Running `badtrk -e` would have damaged the divvy table within your Unix
partition. You _may_ be able to recover from this, but it won't be
ftp://ftp.armory.com/~rts/fsrd/ contains a tool that may help.
With the default system tools, you can proceed as follows. Go into
`divvy` and define a division that starts at block 0 and ends somewhere
higher up (doesn't matter exactly where). DO NOT TELL IT TO MAKE A NEW
FILESYSTEM, just set the first and last block numbers. "q[uit]",
"i[nstall]" the changes, then run `divvy` again. Look at the "Type"
column. If you've found the start of the divvy area, your division
number 0 should give a filesystem type like "EAFS" or "HTFS". If it
says "NON FS" then you probably have the wrong start block.
You didn't say whether this is the root disk or a secondary disk. If
it's the root, the typical layout made by ISL looks like this:
division 0 boot (EAFS)
division 1 swap (NON FS)
division 2 root (HTFS)
If you haven't found the first filesystem, you need to use `badtrk -e`
to set the badtrack table size back to the original size. This number
isn't stored anywhere, but the default for IDE drives is 15 tracks. I'm
not sure what the default is for SCSI drives (I think it varies with
drive geometry).
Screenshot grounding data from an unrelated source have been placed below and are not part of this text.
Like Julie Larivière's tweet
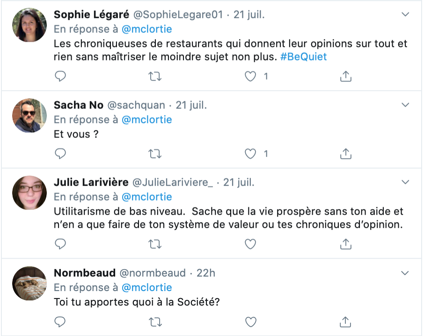(x=250, y=244)
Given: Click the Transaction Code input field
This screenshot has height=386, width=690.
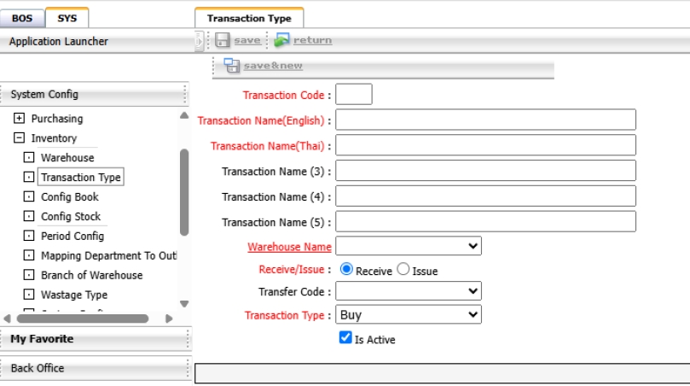Looking at the screenshot, I should (x=354, y=95).

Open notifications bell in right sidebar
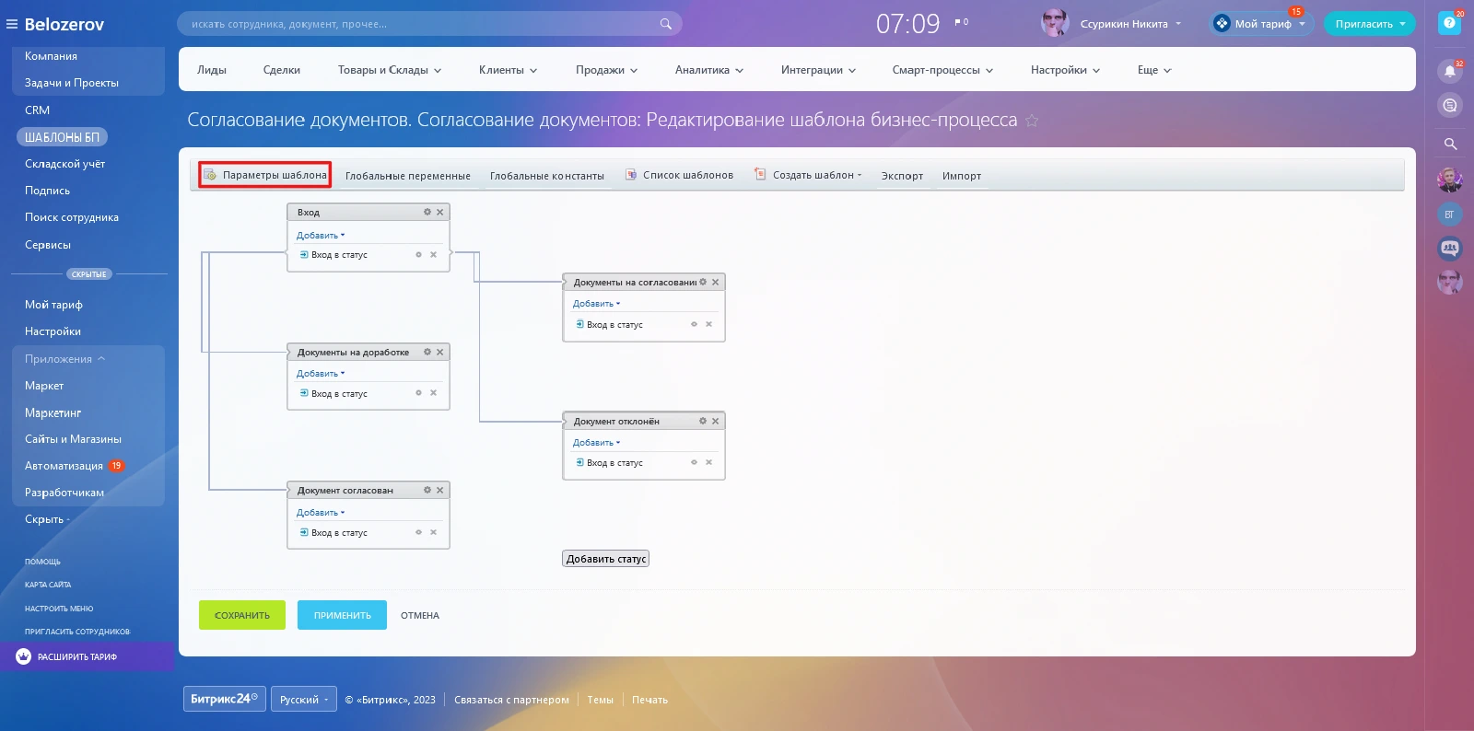1449,72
Hopefully you remember the original value.
Once the badtrack table size is restored, then you probe again with
`divvy`. It will have reset the divvy table to blank again. You make
another test division starting at 0, then see if it comes up with a
sensible filesystem type. (Remember that `divvy` does not recheck
filesystem types until you exit and re-enter.)
Once you find the beginning of a filesystem, set its end block to the
highest block number `divvy` will allow. Run `df -vk /dev/fs` (where
/dev/fs is the name you gave it). This tells you the size of the
filesystem in 1K blocks, which is what `divvy` uses. Now set that
division's end block to (start + size - 1). Start a new division on the
next block and do the process again.
If it's a root disk, you'll need to get past the swap area. Default
suggested sizes for swap have varied in different releases. It will
probably be at least the size of the system's memory at the time of ISL
(which may not be the same as now), and won't be any larger than 4GiB
(i.e. 4194304K). `fsrd` might be particularly useful for jumping past
the swap space gap.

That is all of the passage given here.